Personal details
- Born: Gwendoline Etonde Martin 1932-02-29 Buea, British Cameroon
- Died: 2020-03-07 Cameroon
- Spouse: R. E. G. Burnley
- Parents: Ernest Kofele Martin (father); Hannah Nene Enanga Martin (née Steane) (mother);
- Occupation: Politician, development consultant
- Known for: First woman from west of the Mungo to serve in Cameroon's National Assembly

= Gwendoline Etonde Burnley =

Cameroonian politician and development consultant (1932–2020)

Gwendoline Etonde Burnley

Gwendoline Etonde Burnley (née Martin; February 29, 1932 – March 7, 2020) was a Cameroonian politician and development consultant. She was the first woman from west of the Mungo River to become a Member of Parliament in the Cameroon National Assembly, serving from 1969 to 1988.
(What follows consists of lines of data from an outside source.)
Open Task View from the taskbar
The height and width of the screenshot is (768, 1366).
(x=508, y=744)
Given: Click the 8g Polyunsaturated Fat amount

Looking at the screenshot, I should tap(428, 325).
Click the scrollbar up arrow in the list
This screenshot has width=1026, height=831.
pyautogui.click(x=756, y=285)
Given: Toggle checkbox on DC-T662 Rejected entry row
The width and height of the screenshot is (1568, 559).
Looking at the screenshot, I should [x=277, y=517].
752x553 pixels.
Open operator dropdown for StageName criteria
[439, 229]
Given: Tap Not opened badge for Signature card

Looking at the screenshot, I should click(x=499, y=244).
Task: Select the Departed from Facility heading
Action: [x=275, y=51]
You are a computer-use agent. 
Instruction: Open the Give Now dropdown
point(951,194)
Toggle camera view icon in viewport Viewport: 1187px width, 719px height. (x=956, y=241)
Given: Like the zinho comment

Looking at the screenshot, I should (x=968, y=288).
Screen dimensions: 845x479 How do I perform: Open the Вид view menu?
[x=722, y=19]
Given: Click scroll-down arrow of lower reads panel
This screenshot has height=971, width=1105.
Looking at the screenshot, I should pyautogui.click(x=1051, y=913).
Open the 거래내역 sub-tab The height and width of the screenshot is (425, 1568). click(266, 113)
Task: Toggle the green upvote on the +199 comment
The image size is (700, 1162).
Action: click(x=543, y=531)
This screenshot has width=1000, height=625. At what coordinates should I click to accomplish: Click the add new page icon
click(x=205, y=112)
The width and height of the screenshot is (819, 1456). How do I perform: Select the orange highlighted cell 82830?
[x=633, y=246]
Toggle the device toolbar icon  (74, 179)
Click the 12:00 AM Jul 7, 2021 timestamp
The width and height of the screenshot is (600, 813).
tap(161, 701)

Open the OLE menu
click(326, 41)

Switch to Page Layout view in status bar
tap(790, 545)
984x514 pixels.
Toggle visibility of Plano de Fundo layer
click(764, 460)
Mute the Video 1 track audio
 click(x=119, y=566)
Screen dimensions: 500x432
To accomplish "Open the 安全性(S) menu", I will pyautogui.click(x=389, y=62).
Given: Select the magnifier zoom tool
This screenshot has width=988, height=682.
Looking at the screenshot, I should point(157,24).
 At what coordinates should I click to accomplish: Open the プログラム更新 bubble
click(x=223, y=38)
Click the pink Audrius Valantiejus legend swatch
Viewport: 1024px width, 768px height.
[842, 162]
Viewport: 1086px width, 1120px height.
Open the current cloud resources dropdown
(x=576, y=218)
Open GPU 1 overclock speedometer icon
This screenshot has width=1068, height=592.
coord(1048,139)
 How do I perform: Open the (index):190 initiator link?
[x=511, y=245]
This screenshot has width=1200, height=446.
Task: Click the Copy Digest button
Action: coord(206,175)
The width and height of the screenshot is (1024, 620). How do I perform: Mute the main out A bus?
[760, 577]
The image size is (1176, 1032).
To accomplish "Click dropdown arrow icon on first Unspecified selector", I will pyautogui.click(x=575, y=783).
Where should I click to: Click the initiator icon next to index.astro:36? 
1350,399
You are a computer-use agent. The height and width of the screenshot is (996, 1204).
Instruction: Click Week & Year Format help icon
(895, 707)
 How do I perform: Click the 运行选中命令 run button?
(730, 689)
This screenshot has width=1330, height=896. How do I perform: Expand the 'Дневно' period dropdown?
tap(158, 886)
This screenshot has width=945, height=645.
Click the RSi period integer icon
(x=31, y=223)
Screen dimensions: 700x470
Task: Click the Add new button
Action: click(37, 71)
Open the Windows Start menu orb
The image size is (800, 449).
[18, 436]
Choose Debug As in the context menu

==Early life and education==

Gwendoline Burnley was born in Buea, British Cameroon, on February 29, 1932, to Ernest Kofele Martin and Hannah Nene Enanga Martin (née Steane). She began her education at the Basel Mission School in Buea and later attended the CMS Girls' School, Lagos in Nigeria. After completing her university education, she earned a postgraduate diploma in Social Welfare from an institute in The Hague, Netherlands.

==Political career==

Burnley began her career as a teacher in Kumba. In an unexpected turn, she was nominated to serve as the women's representative in the West Cameroon House of Assembly. She later recounted:

I was teaching, then, in Kumba, I think. And I was not even among the women in the party who were helping to see that people were fed and all the things which had to be done were done. I just heard my name that I had been selected to represent the women. I think that, after they had gone through the elections process and found out that there were no women among themselves, they decided to put in a woman. And that’s how I entered politics.
— Gwendoline Burnley, Mbom (2012)

After one term, the West Cameroon House of Assembly was dissolved. Burnley returned to her role in the Ministry where she had been working. In 1969, she was drafted into the newly formed Cameroon National Assembly as the only woman member. She served four consecutive terms until 1988. By the time she left office, the number of women parliamentarians had grown to 17.

In a 2012 interview, she criticized the stagnation in progress toward gender equality in Cameroonian politics, stating that more women should be encouraged and supported to take leadership roles in national governance.

==Personal life==

In 1960, Gwendoline married R. E. G. Burnley. Outside of politics, she worked as a development consultant and advocate for women's advancement.

==Death==

Gwendoline Etonde Burnley died on March 7, 2020.